> [Task to carry out]:
Say how many lines in the records contain the string "computer". Nothing but the number should be given.

[Stored items]
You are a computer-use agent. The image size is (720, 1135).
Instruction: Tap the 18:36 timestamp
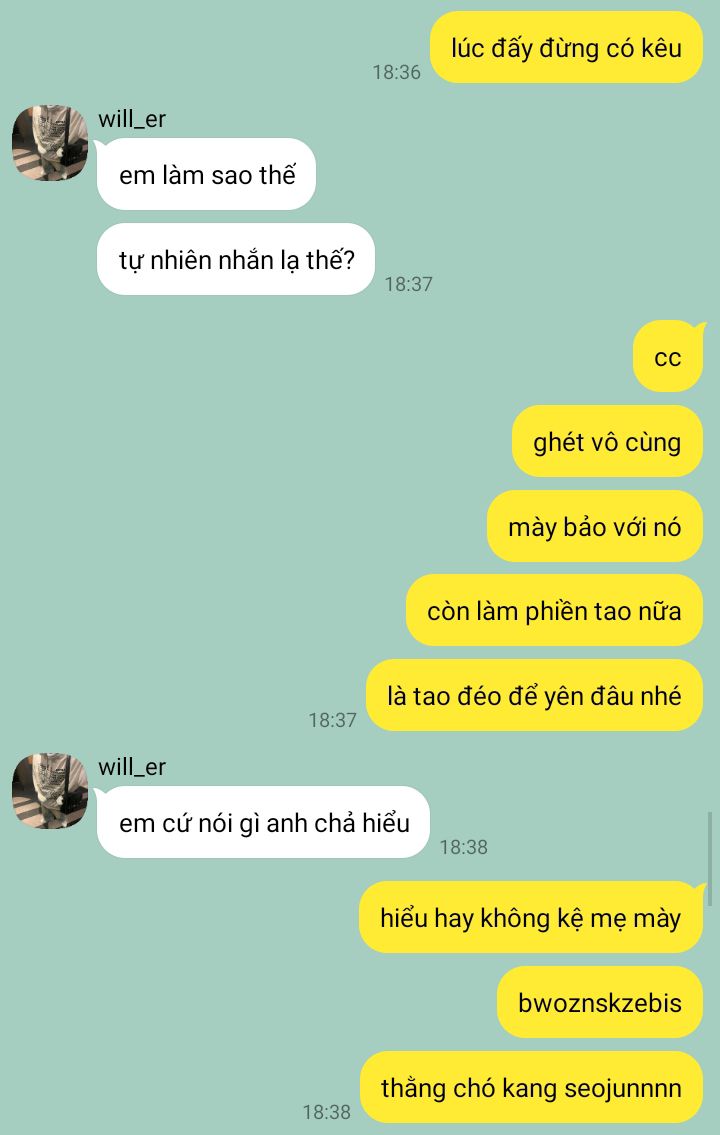point(397,72)
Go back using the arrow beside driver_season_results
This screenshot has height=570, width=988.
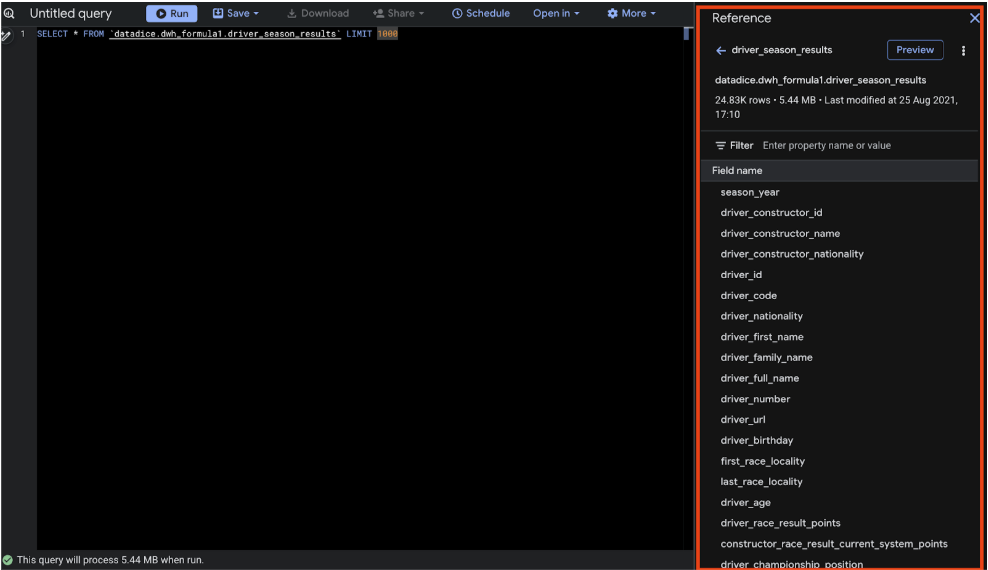[x=721, y=50]
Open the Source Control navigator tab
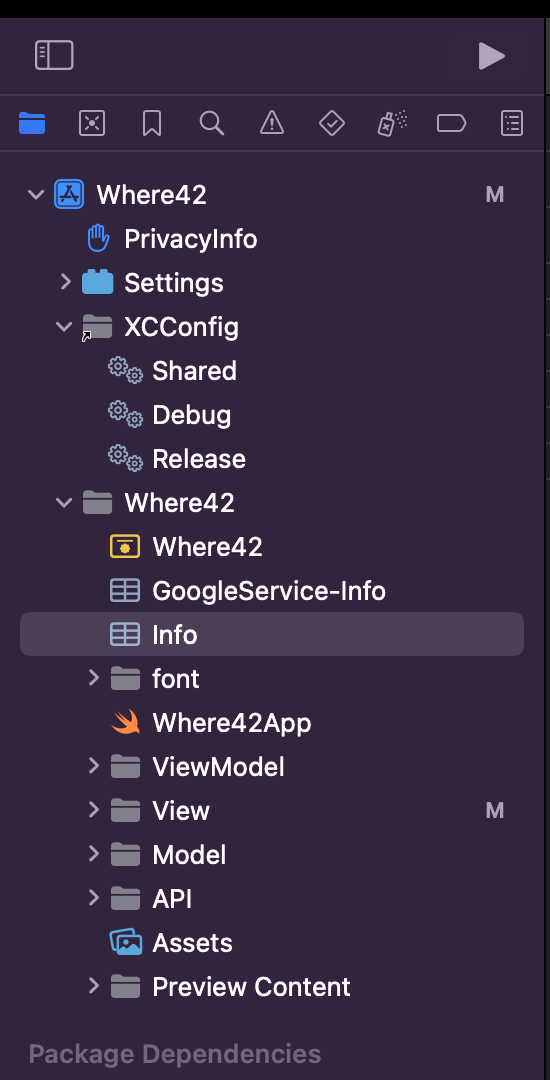This screenshot has height=1080, width=550. coord(92,123)
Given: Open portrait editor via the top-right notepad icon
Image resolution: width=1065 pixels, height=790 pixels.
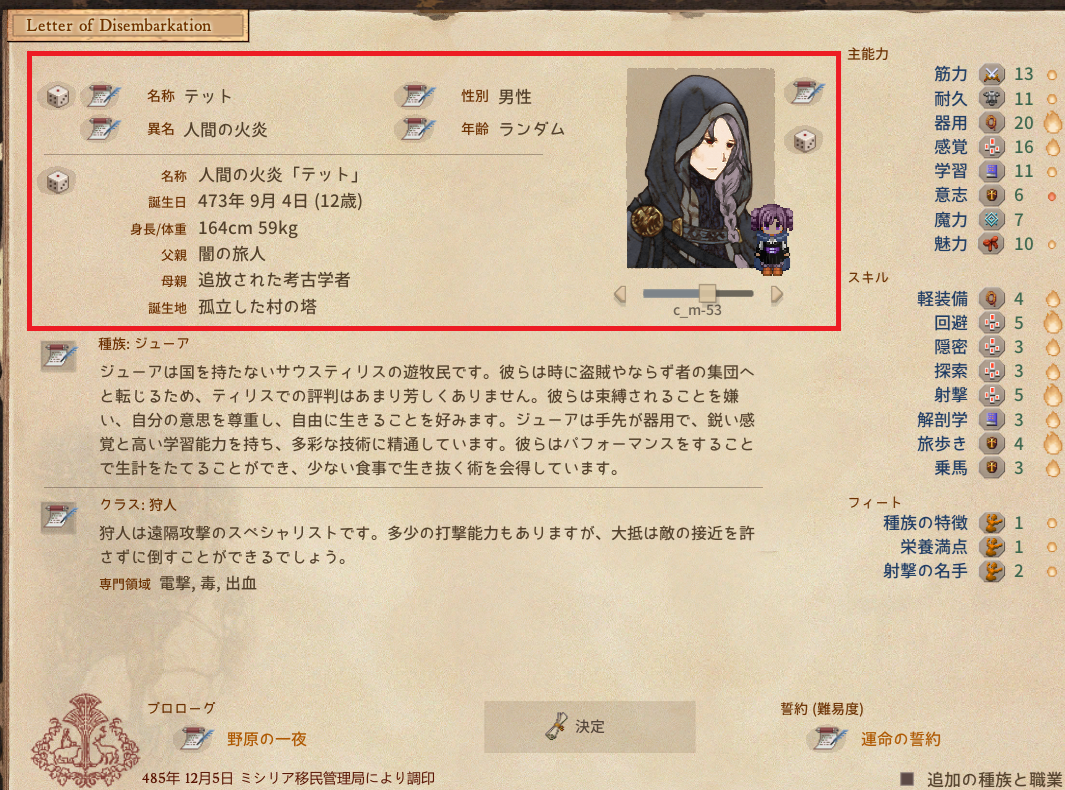Looking at the screenshot, I should click(806, 92).
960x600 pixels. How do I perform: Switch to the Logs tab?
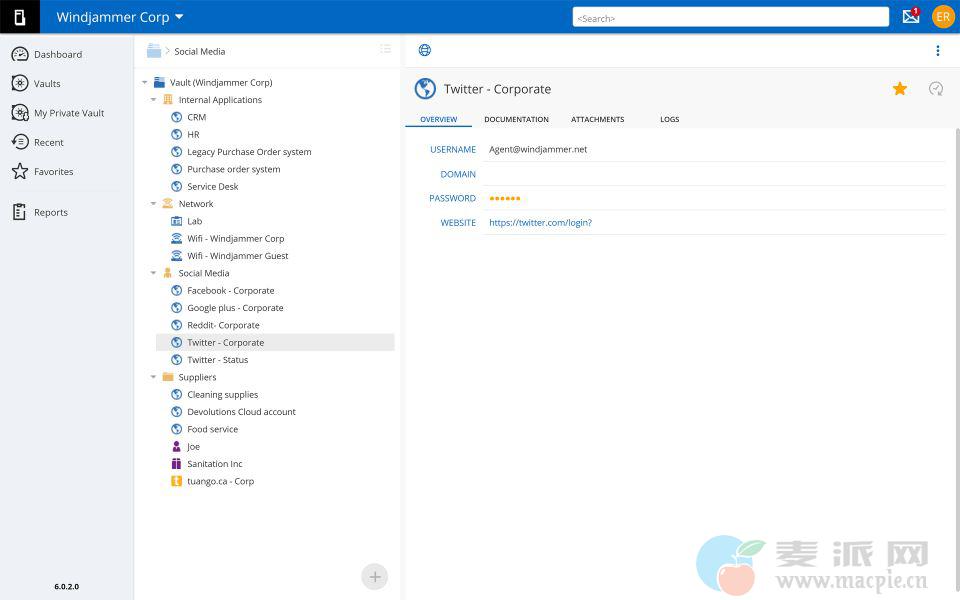(669, 119)
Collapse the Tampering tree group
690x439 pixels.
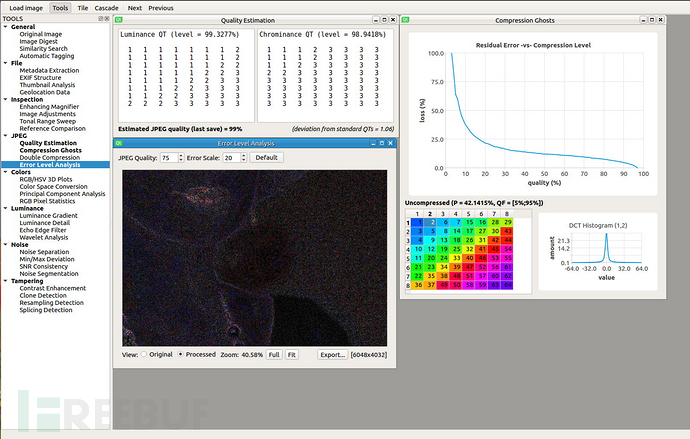click(x=5, y=281)
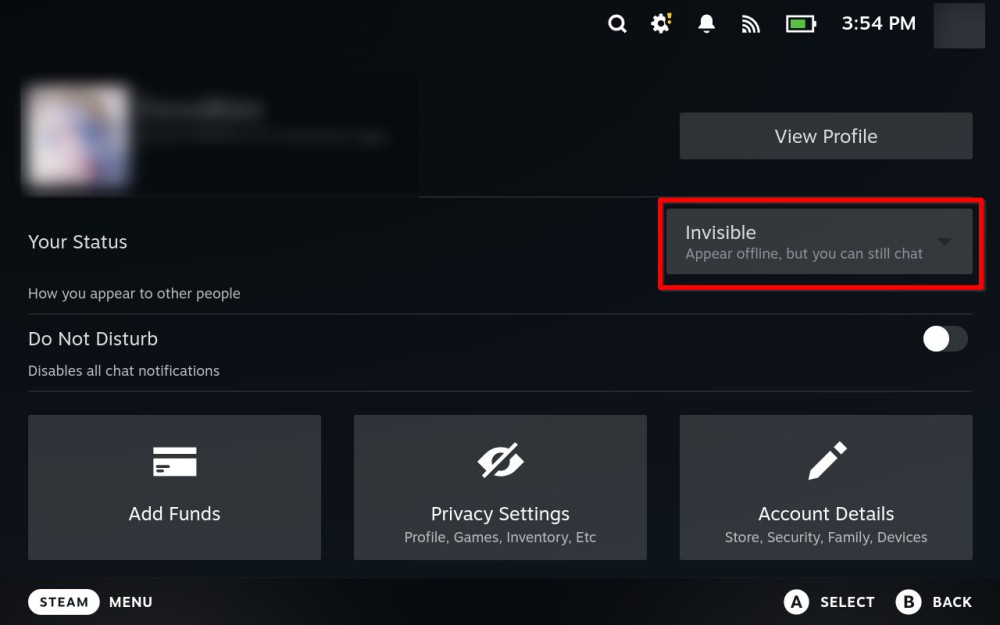
Task: Expand the Invisible status selector arrow
Action: (x=944, y=241)
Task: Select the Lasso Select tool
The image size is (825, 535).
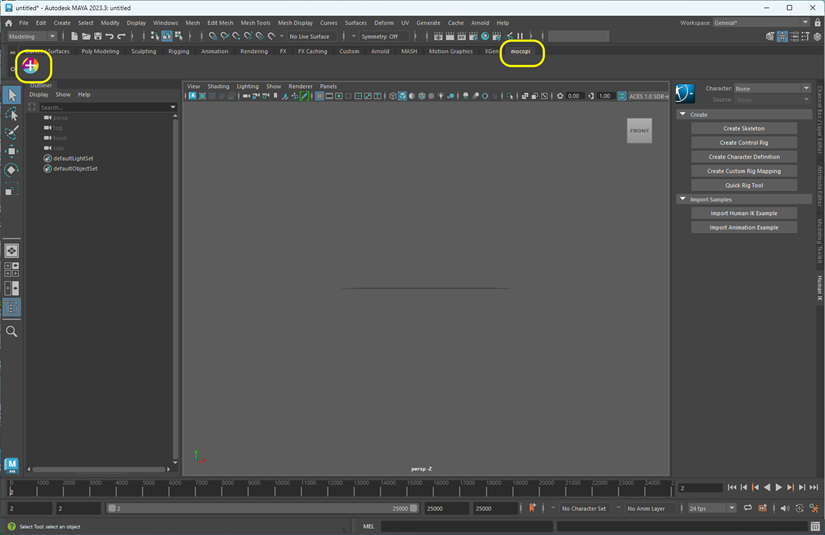Action: pos(11,114)
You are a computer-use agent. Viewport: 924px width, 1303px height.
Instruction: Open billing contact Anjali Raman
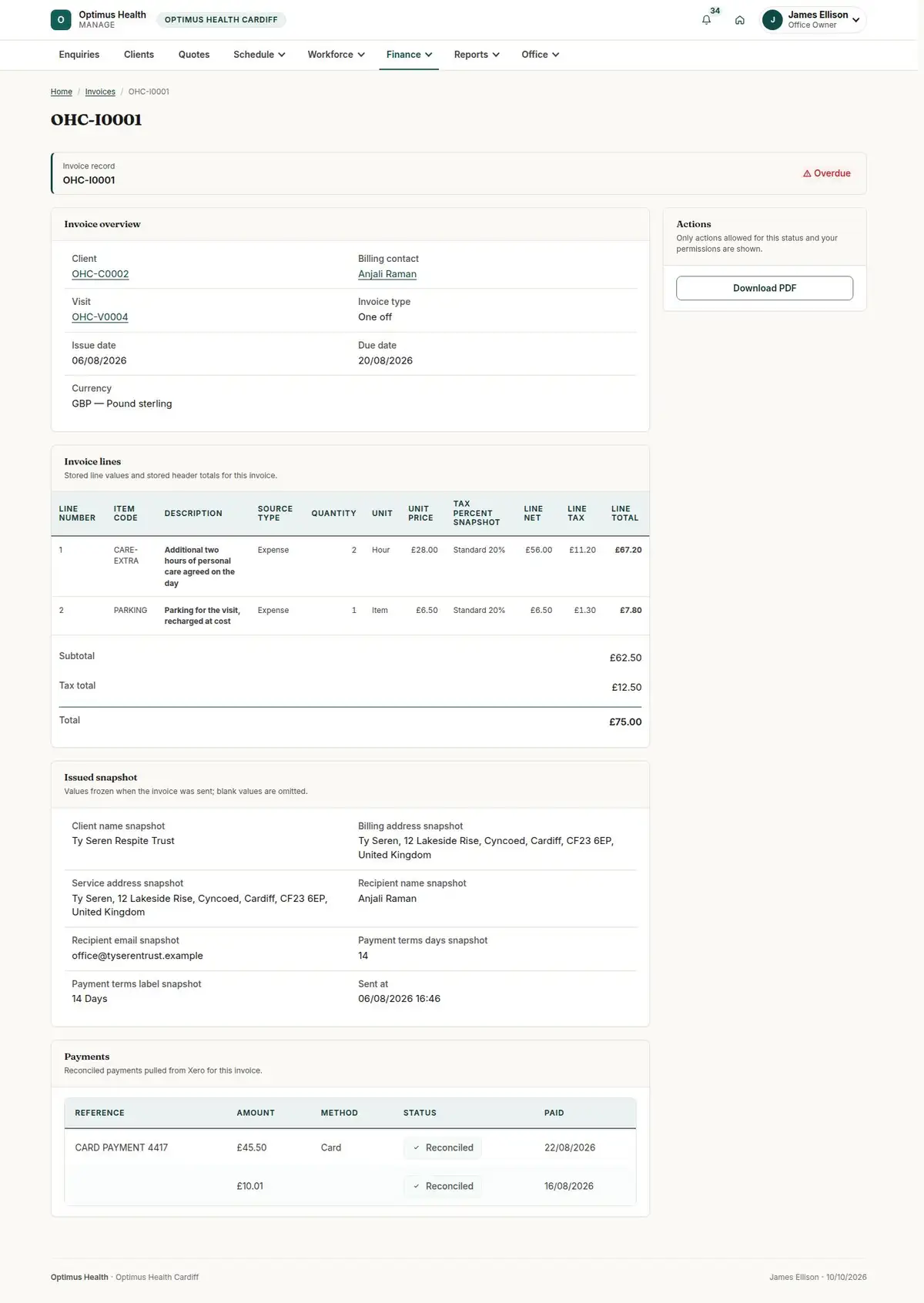click(387, 274)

> [Task answer]:
2